Window on Chinese Poetry


"The Frivolous Rich" by Bai Ju Yi

With their arrogant manner, they fill up the road.
The horses they ride glisten in the dust.

May I enquire who might that be?

People say thats a palace eunuch.
Those with red sashes are all high ministers.
The purple tassels signify generals.
Haughtily they go to dine with the troops,
their prancing horses passing like clouds.

Goblets and tankards will overflow  with every wine;
water and land have yielded every delicacy.
Fresh-picked fruits, and Tung Ting oranges;
Tien Chih fish, all scaled and sliced.

After gorging themselves, their minds will be at ease;
drunk on wine, their spirits will soar.

This year drought devastated the south
and in Chu-Chou, people cannibalised eachother.

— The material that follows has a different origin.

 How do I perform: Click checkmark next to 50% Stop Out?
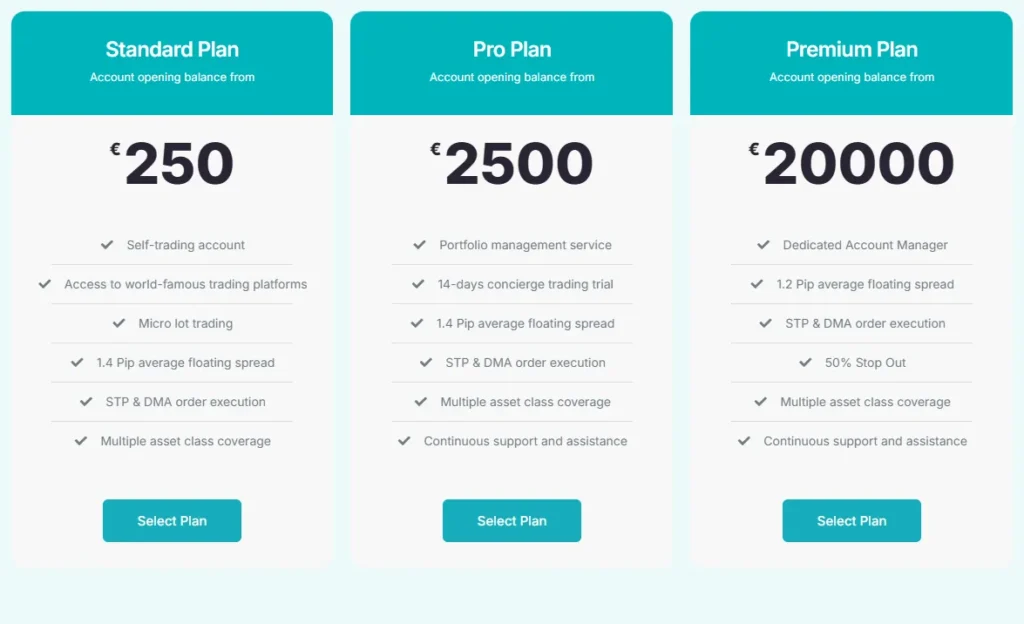pos(805,362)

Adapted from a translation by Charles O. Hucker


Comment
:
The horror that comes from the understatement of the last two lines is powerful. It gives a dramatic new significance to  the earlier lines. They have to be re-read!
                                                               
                       
Merv Daw

Poems by
Bai Ju Yi

To read a short biography
of Bai Ju Yi, click
HERE

"Rain at Night" by Bai Ju Yi

An early cricket chirps,
then pauses:

the dying lamp gutters
then flares again.

Outside my window
I know it is raining --

the leaves of the banana
first know its drumming.


                               
Adapted from a translation by David Lunde

     
  "View from a Height" by Bai Ju Yi

    
Sharp wind, towering sky, apes howling mournfully;
      untouched island, white sand, birds flying in circles.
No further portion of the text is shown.